■ EXCERPT
++++++
UPSC Essay: Credit Based Higher Education System – Status, Opportunities and Challenges.

Education in India has always assumed a larger than life role in the society. Whether it be the “Guru Gobind Dono Khadey, Kaakey Laagun Paaye…” of Rahim or the twice born doctrine in the Vedas, education has always had that spiritual connection and the business of imparting education was never considered a business at all. Perhaps out of this conceptualization only, education has always received the patronage of the taste and the wealthy through our history and was never a financial burden on the students. Whether it be the Kumaragupta founded Nalanda, or the Gangai Konda Chola Mandap mentioned in the Anaiyyavaram inscription of Rajendra Chola, or the madarassas founded by Sher Shah, the students and the teachers were always comfortably maintained out of the donations and India maintained its distinction of being one of the most sought after destinations of higher learning.

Things changed for the first time under British India where it was clearly felt that “free education would not be valued properly by the natives”, and hence should be changed. But post independence, the Indian conceptualization again took the center stage and the seats of higher learning became the temples of modern India. Nehru knew the central importance of higher education in his vision of a planned economic development and hence ensured that the doors of these temples remained open to the very best of minds – irrespective of their financial capabilities. So liberal state grants were made for this cause and thus the fees were maintained low as well. Within all its constraints such a system functioned remarkably well in serving the needs of the economy.

However, by the 1990s the structure of this economy began to change. State led approach gave way to a market determined pattern of development and the enterprising potential of the economy was unlocked. Naturally the wants of this economy from its education sector were much larger in scale and more diverse and dynamic in character.

To meet these new demands, the higher education sector had to reform as well. First of all its size was simply not big enough. India had a particularly unimpressive record of the penetration of higher education and this was simply not consistent with the ambitions of taking the economy on a high growth trajectory.
++++++
■ PROVIDED RECORDS
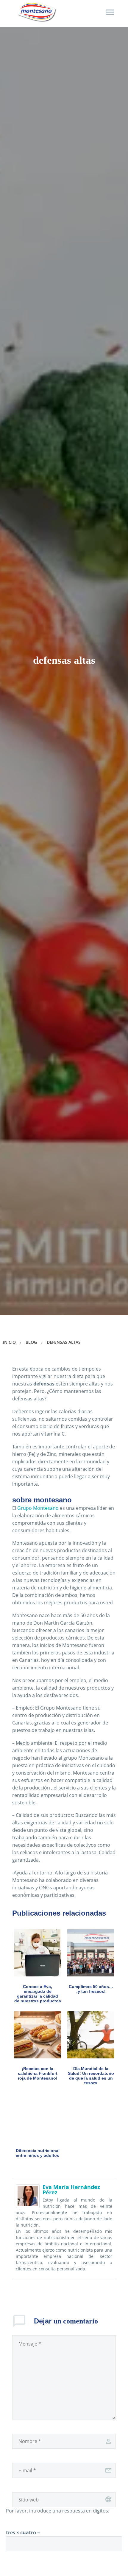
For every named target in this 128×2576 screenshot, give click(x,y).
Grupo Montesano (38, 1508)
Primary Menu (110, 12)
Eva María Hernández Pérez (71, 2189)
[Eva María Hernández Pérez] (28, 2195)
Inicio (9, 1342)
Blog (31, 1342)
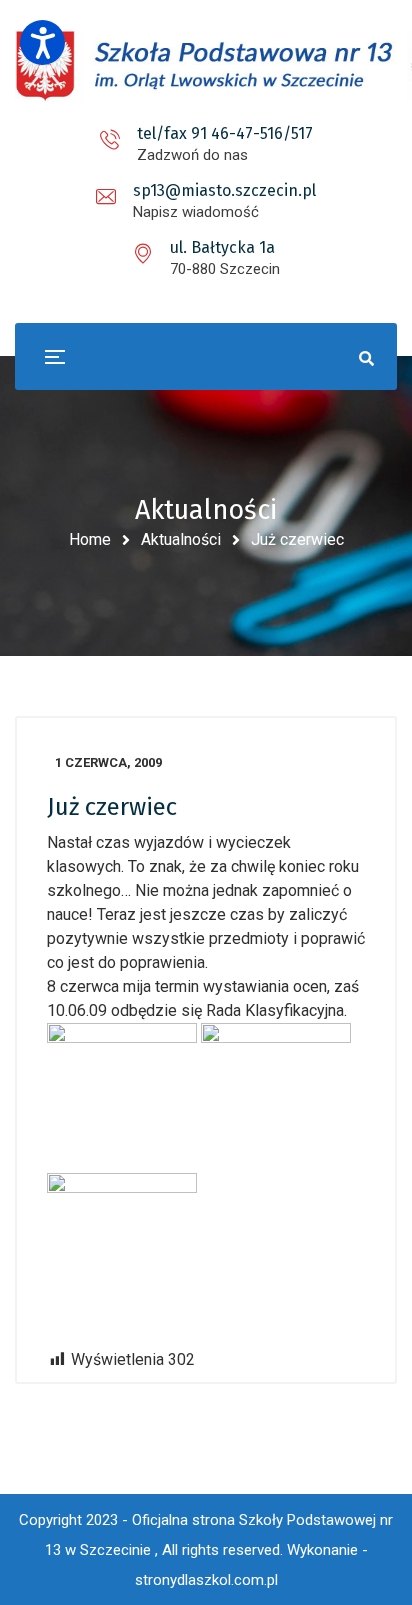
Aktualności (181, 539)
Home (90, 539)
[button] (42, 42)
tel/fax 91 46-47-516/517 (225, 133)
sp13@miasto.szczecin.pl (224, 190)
++++++
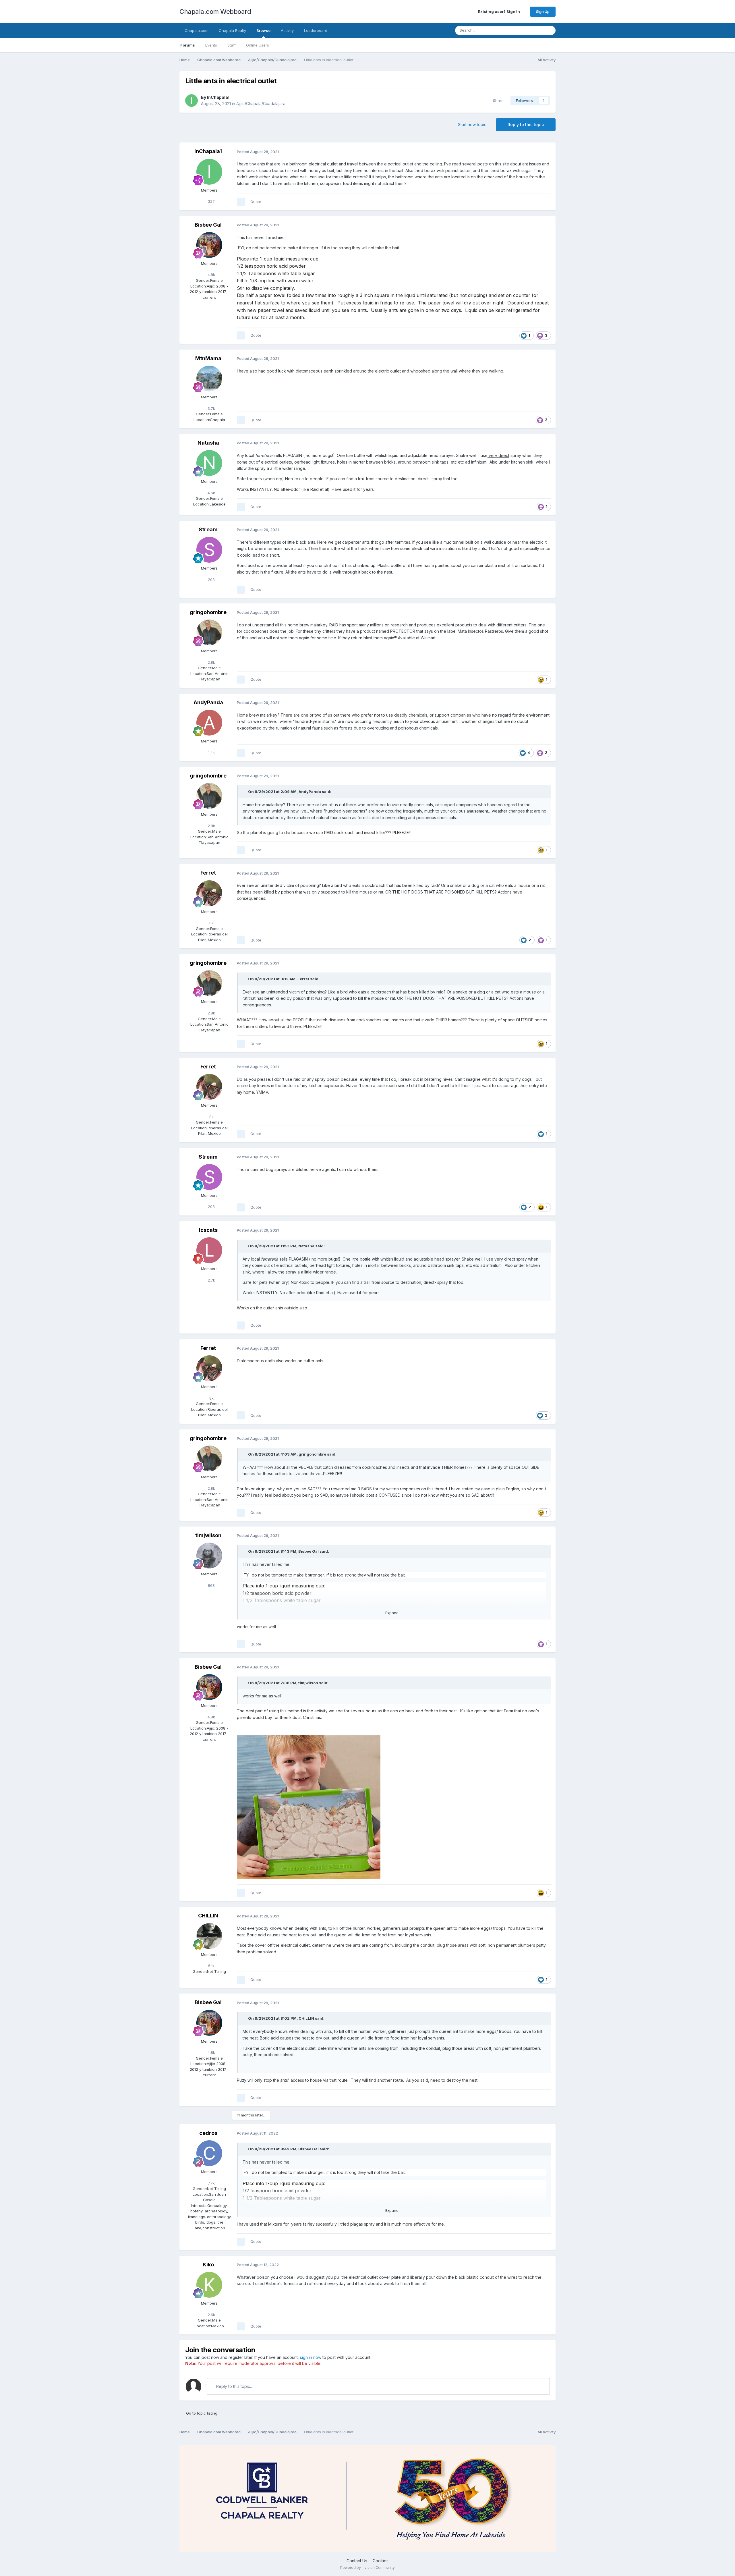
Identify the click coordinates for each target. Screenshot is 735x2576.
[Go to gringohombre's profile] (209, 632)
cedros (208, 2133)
++++++
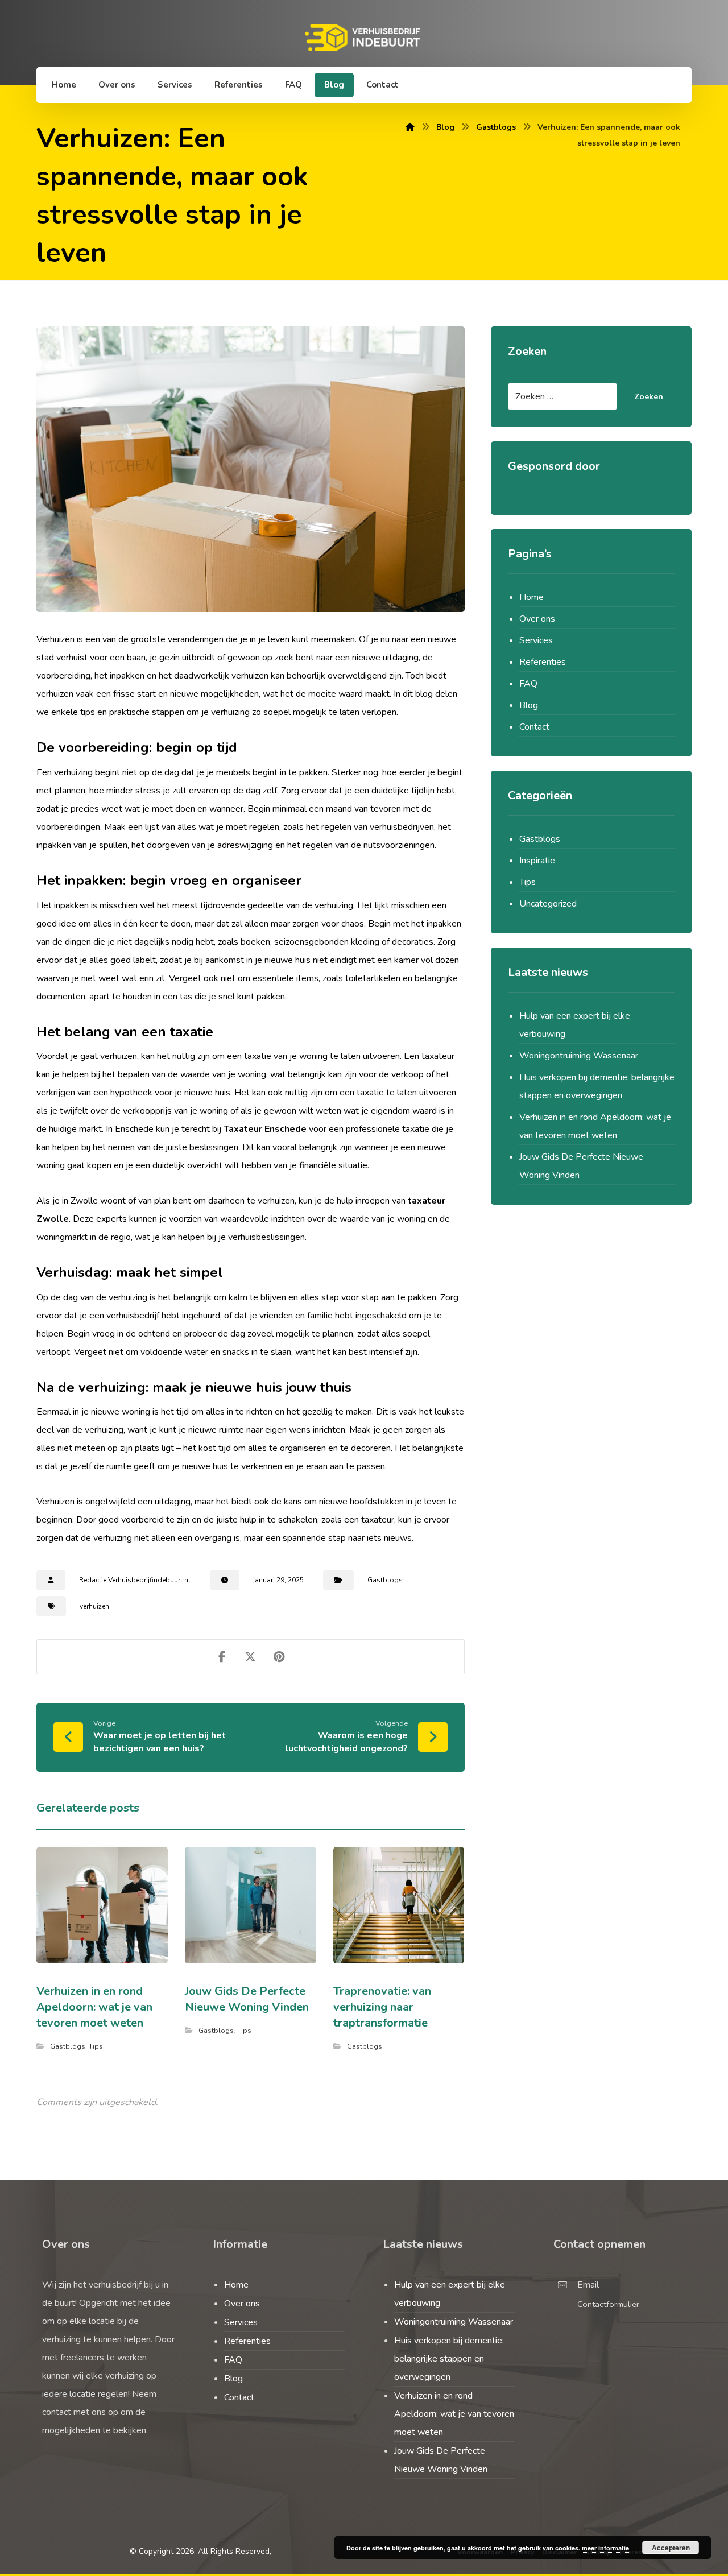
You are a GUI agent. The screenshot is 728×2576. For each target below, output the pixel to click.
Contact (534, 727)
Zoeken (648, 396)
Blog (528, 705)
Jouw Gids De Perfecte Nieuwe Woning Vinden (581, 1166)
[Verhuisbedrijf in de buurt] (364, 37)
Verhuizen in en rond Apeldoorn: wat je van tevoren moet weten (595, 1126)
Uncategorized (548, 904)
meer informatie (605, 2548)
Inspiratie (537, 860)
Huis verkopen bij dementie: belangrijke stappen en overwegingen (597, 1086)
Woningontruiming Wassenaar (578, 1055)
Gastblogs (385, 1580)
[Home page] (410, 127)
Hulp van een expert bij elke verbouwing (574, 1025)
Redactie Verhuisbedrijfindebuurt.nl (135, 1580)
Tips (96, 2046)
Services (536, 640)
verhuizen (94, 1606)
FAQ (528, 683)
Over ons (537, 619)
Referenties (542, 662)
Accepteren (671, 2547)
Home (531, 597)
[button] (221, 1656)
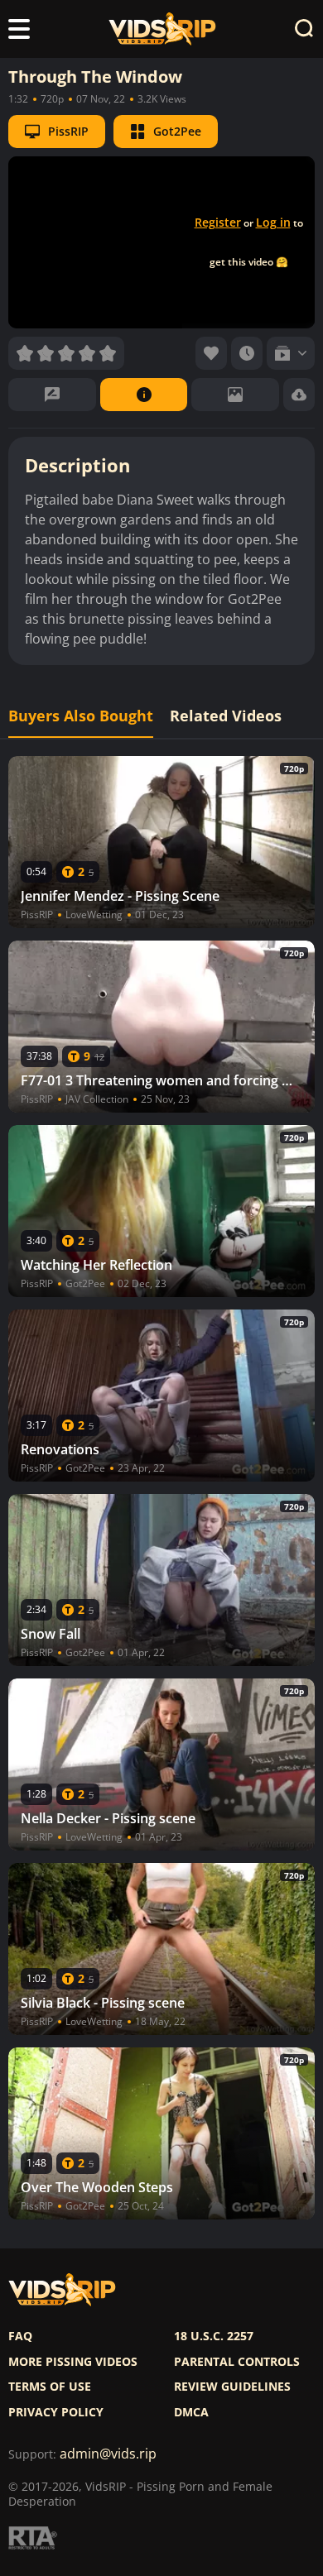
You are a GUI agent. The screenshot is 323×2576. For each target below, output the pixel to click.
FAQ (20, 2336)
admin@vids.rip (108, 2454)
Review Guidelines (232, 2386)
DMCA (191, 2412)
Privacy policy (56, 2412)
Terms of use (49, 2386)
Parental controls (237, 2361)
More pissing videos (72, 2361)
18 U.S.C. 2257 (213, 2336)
++++++
■ WHAT THIS EXERCISE ASKS
1/ According to the essay on higher education, who founded Nalanda?
2/ Copy a passage from the essay on higher education word for word, starting with "However, by the" and ending with "high growth trajectory.".

■ ANSWERS FOR THE EXERCISE
1/ Kumaragupta

2/
However, by the 1990s the structure of this economy began to change. State led approach gave way to a market determined pattern of development and the enterprising potential of the economy was unlocked. Naturally the wants of this economy from its education sector were much larger in scale and more diverse and dynamic in character.

To meet these new demands, the higher education sector had to reform as well. First of all its size was simply not big enough. India had a particularly unimpressive record of the penetration of higher education and this was simply not consistent with the ambitions of taking the economy on a high growth trajectory.